Adopting a pet is a huge undertaking — both logistical and financial. It can cost thousands of dollars a year to own a pet when you factor in expenses like food, medication, supplies, and pet insurance premiums. But while you probably know to account for those costs, here are some lesser-known expenses that might creep up on you as a pet owner.

1. Needing a bigger car

Large dogs and small cars don’t always mix. Let’s say you own a smaller car as a family of five and adopt a 65-pound dog. You might manage to have a seat for every human in that vehicle. But where’s the dog going to go?

Some animal lovers learn the hard way that adopting a pet also means having to spring for a larger vehicle that can accommodate them. And that introduces a whole world of extra expenses, like auto loan payments and higher fuel costs (since larger vehicles tend to use more gas).

2. Having to pay more for pet-friendly vacation rentals or hotels

There are some hotels and many private vacation rentals that will allow you to bring a pet along — but at a price. In some cases, you’ll pay a nonrefundable pet fee to cover the cost of things like having to clean up pet hair or potential light damage, like scratches on a floor or wall. In other cases, you’ll simply be charged a much higher nightly rate for the option to bring a pet along on your travels.

To be clear, it’s often less expensive to pay up for a pet-friendly rental than it is to board your pet or find a pet sitter while you travel.
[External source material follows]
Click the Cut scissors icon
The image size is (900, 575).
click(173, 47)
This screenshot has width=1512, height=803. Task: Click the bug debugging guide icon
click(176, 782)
And that way, your pet gets to come along and be part of the fun. But you’ll probably need to pad your vacation budget if you plan to travel with a pet.

3. Having to pay for groomings

You might assume that you’ll be able to take care of your pet’s grooming needs on your own — especially if you adopt a dog with a short coat. But remember, grooming often goes beyond your basic shampoo. Animals need their nails cut, for example, and you have a large, squirmy dog who tackles you to the ground every time you try to get near them with a nail trimmer, you may end up having to outsource that task.